317 Wekiva Springs Road
Longwood, FL 32779
Dear Audit Committee Members:
We have been engaged to audit the consolidated financial statements of GeneLink, Inc. (the “Company”) for the years ending December 31, 2011 and 2010.
Our professional standards require that we communicate prior to our initial acceptance as auditor and, at least annually, with you regarding all relationships between our Firm and the Company that may reasonably be thought to bear on our independence. We have prepared the following comments to facilitate our discussion with you regarding independence matters arising prior to March 19, 2012.
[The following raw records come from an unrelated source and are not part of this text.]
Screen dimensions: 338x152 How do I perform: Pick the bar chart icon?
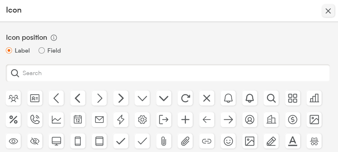pos(314,98)
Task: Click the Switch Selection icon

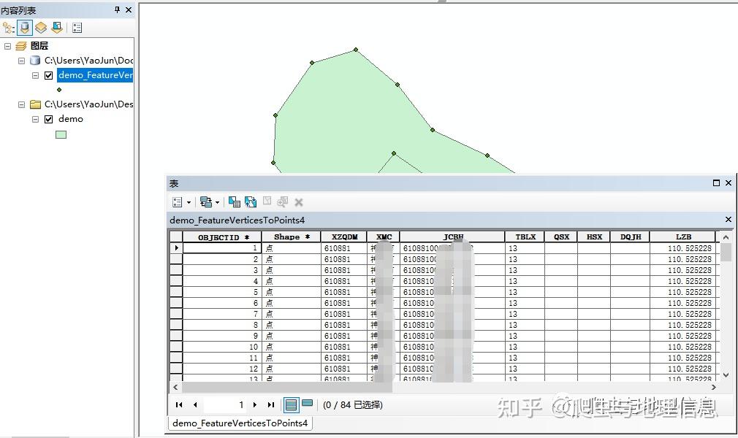Action: 250,201
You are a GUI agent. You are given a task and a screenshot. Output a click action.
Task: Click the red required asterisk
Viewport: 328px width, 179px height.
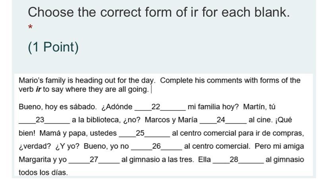pyautogui.click(x=30, y=28)
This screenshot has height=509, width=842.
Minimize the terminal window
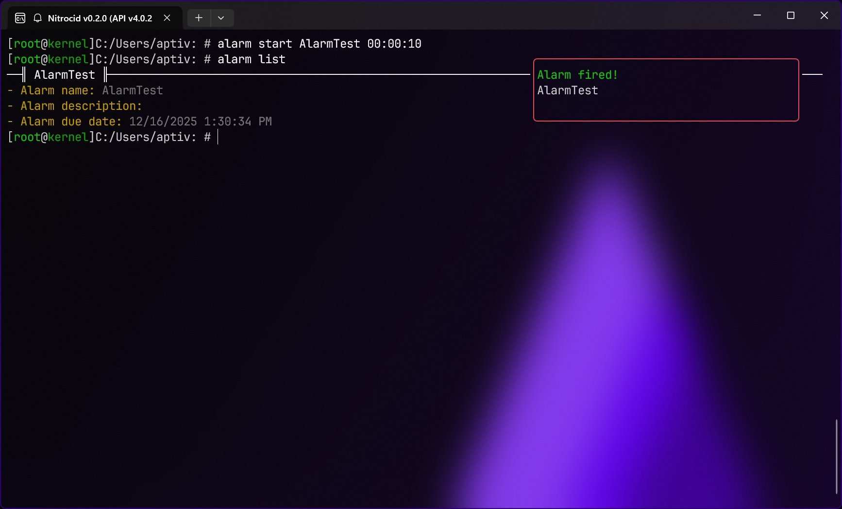(x=757, y=16)
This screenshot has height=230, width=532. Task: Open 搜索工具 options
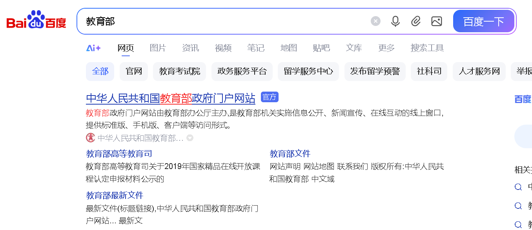[427, 48]
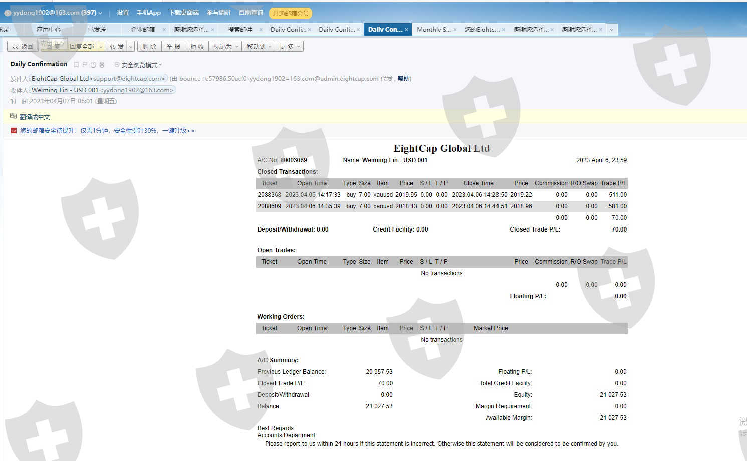The image size is (747, 461).
Task: Click the bookmark icon beside Daily Confirmation
Action: (x=76, y=65)
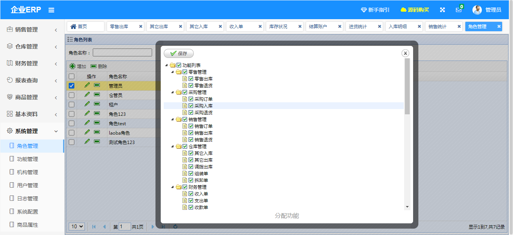Uncheck the 采购入库 checkbox in tree
This screenshot has width=513, height=235.
click(191, 106)
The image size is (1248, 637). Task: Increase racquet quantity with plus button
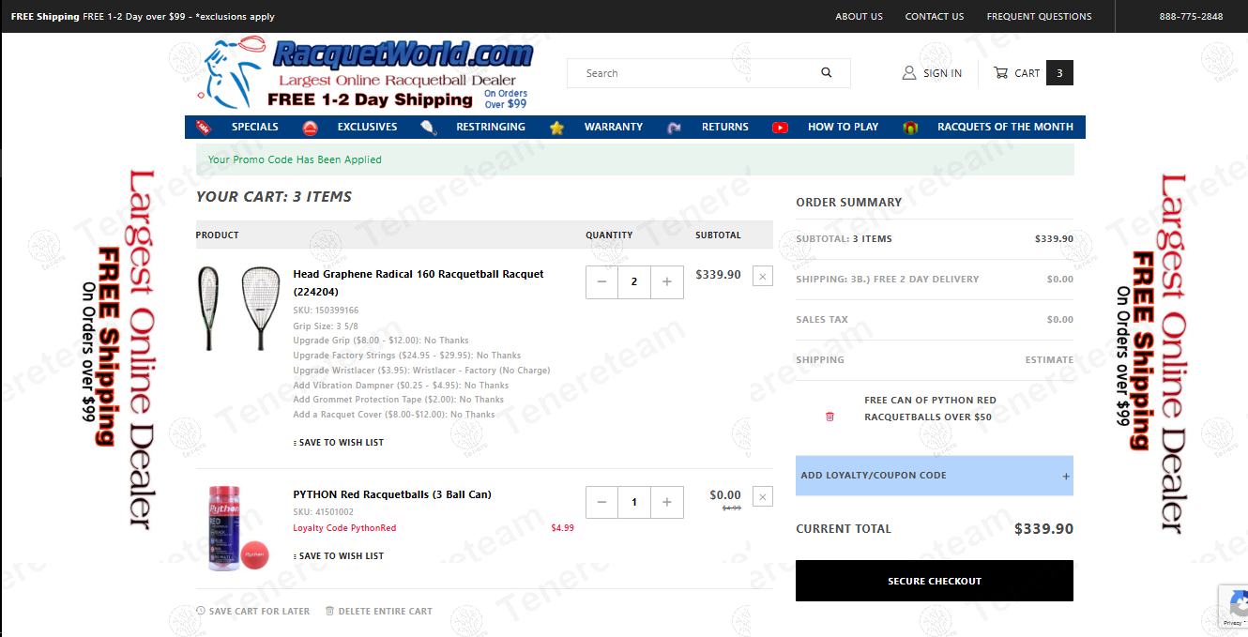point(666,281)
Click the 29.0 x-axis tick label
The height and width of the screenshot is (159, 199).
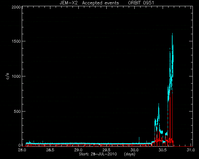[79, 150]
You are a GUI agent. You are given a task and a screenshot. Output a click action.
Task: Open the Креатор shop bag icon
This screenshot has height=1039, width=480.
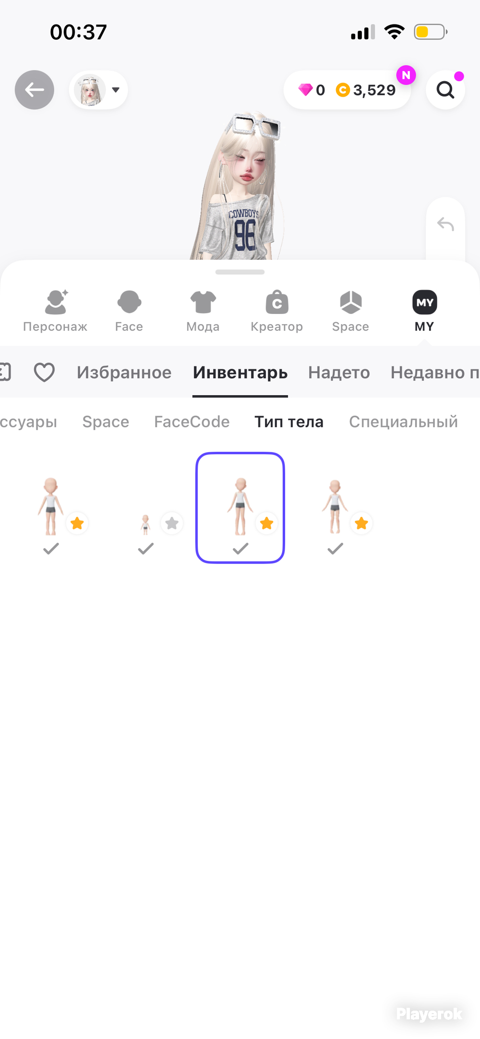pyautogui.click(x=277, y=302)
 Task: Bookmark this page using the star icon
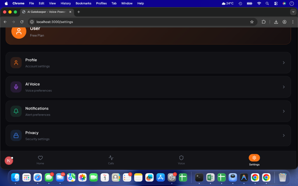(x=252, y=22)
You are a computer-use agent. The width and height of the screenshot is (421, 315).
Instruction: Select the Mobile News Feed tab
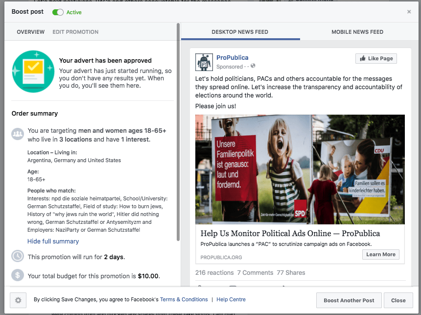(357, 32)
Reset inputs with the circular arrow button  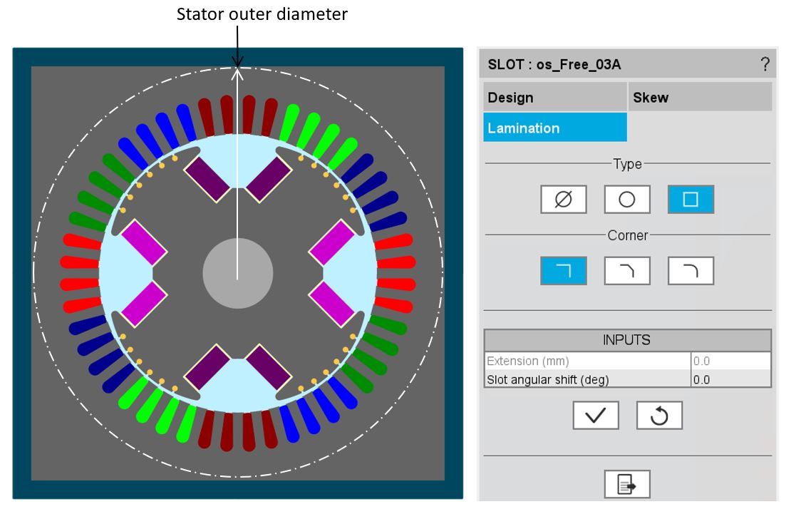[x=658, y=415]
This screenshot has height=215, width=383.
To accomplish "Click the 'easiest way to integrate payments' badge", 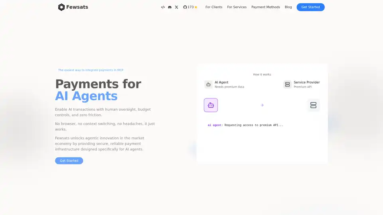I will click(91, 70).
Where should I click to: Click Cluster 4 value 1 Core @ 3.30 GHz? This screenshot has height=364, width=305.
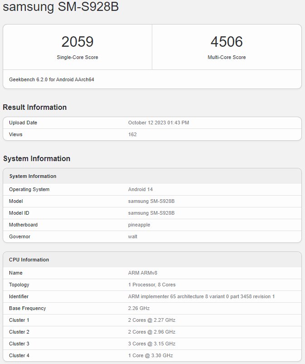tap(150, 356)
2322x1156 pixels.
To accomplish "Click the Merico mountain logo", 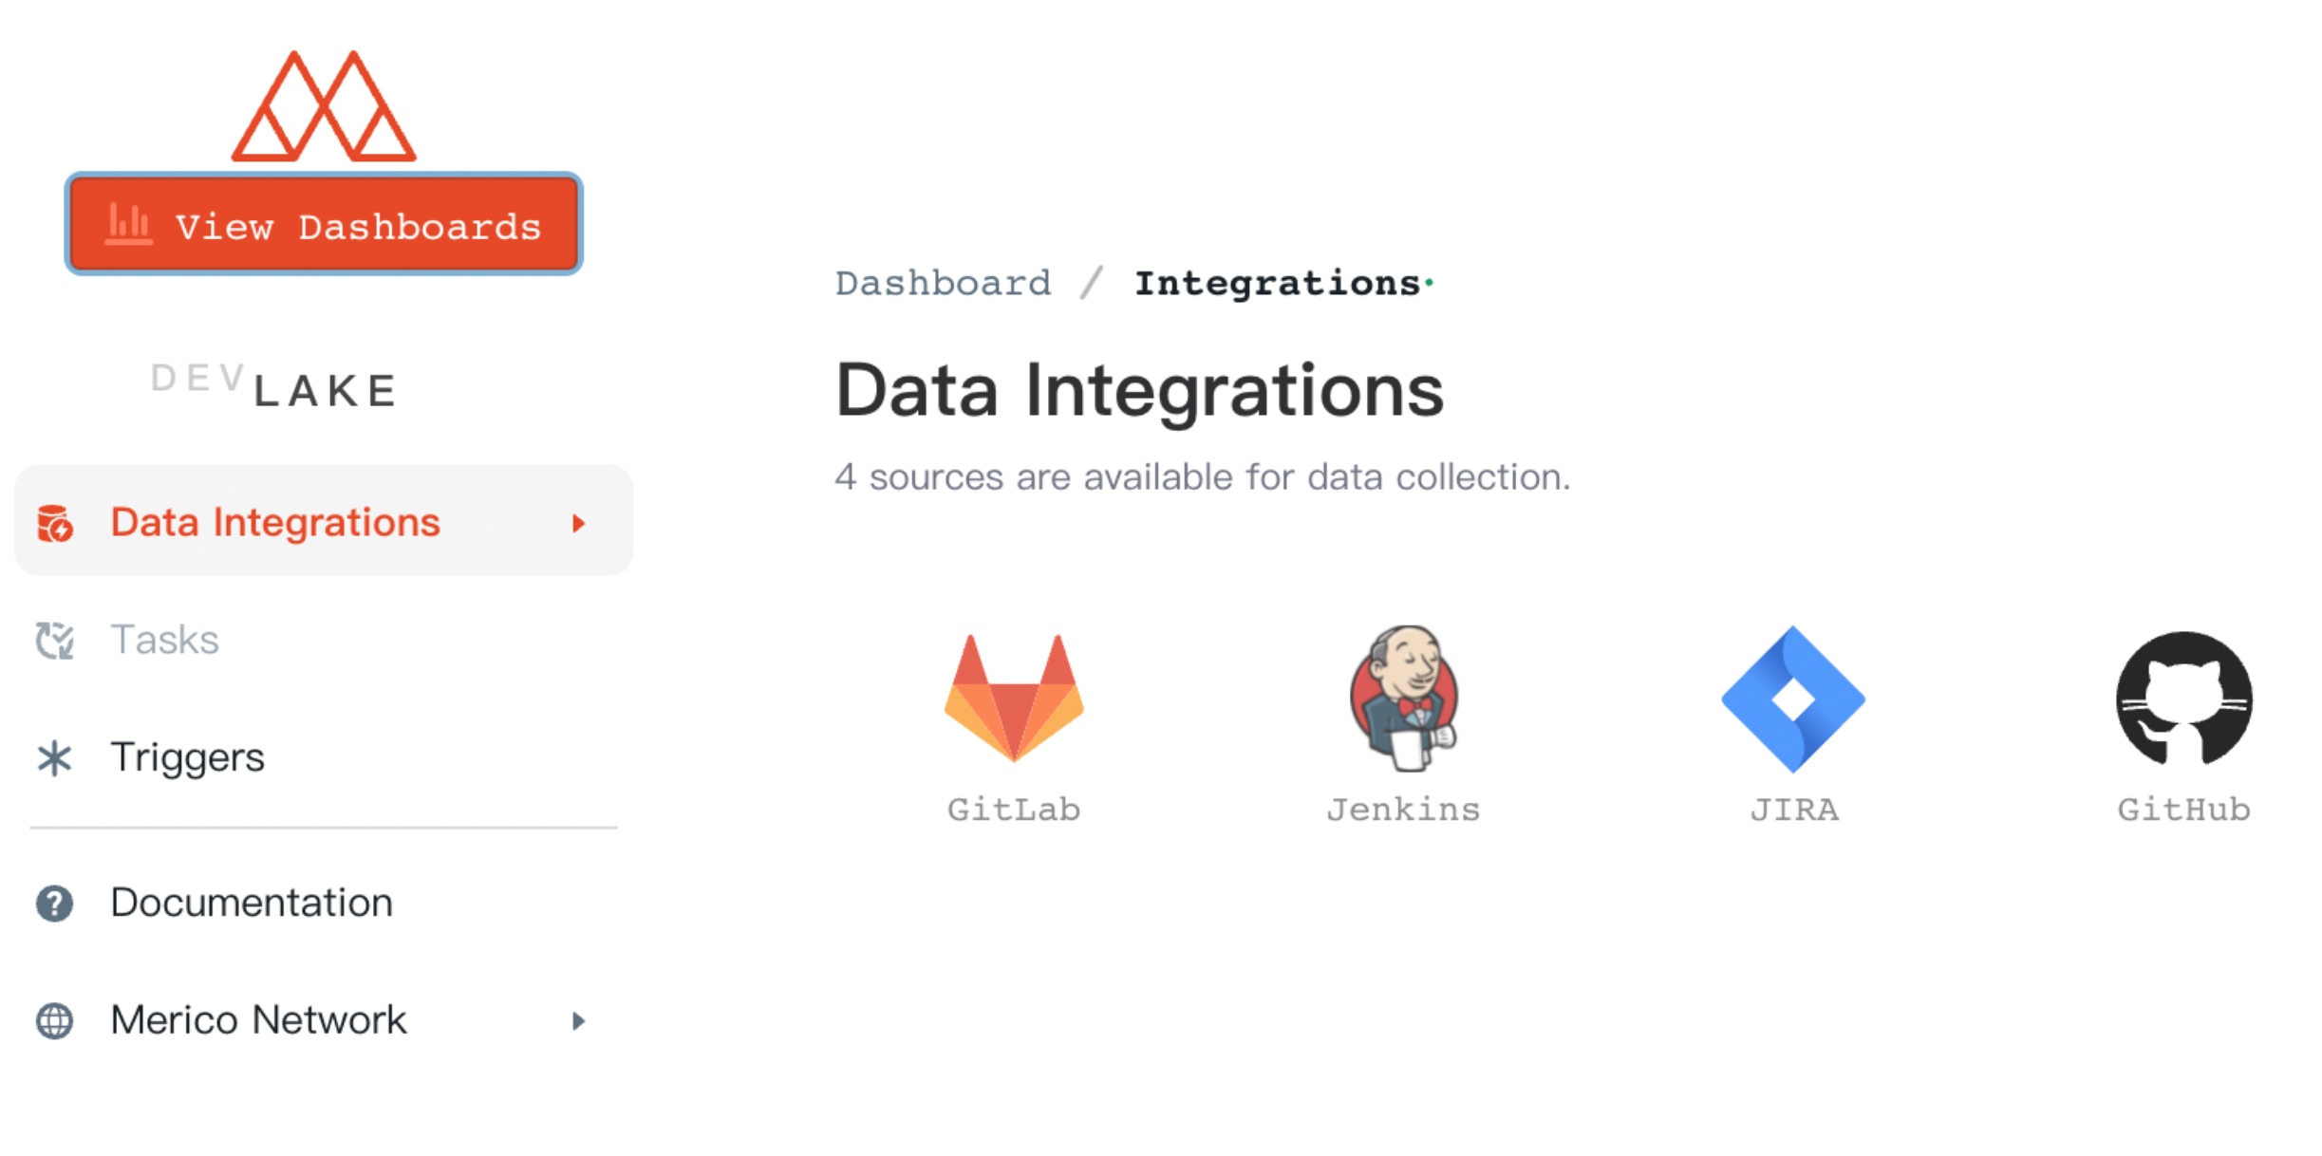I will coord(324,107).
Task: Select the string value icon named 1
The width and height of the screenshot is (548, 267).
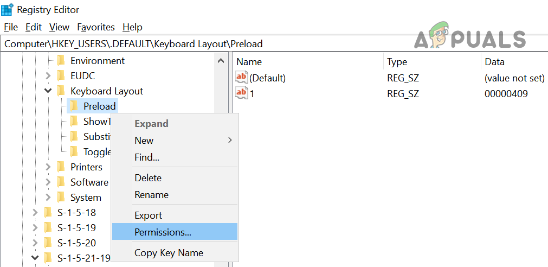Action: pyautogui.click(x=241, y=93)
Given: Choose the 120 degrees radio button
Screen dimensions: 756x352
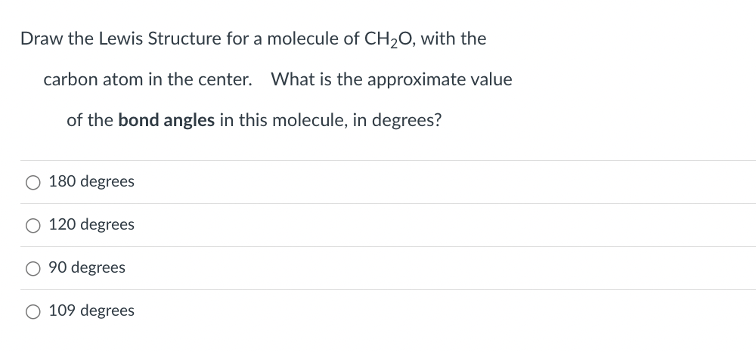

We are aware of the following relationship between our Firm and the Company that may reasonably be thought to bear on our independence. This relationship represents a matter that occurred prior to March 19, 2012 and was discussed with management and the audit committee chair prior to our being engaged as auditors of the Company:
Non-audit Services:
In December 2011, we were engaged to perform non-audit services to GeneLink, Inc. by providing assistance on the proper accounting for the sale of its wholly-owned subsidiary, GeneWize Life Sciences, Inc., to Capsalus Corp. and the license and distribution agreement and related warrant agreements with GeneElite, LLC. Fees for this engagement were $7,000.
Management of the Company was responsible for evaluating the information provided based upon the results of the engagement and has sufficient expertise to take responsibility for the final decision that was be made.
We hereby confirm that as of March 19, 2012, we are independent accountants with respect to the Company, within the meaning of the Securities Acts administered by the Securities and Exchange Commission and in compliance with Rule 3520 of the Public Company Accounting Oversight Board (“PCAOB”).
This report is intended solely for the use of the Audit Committee, the Board of Directors, management, and others within the Company and should not be used for any other purposes.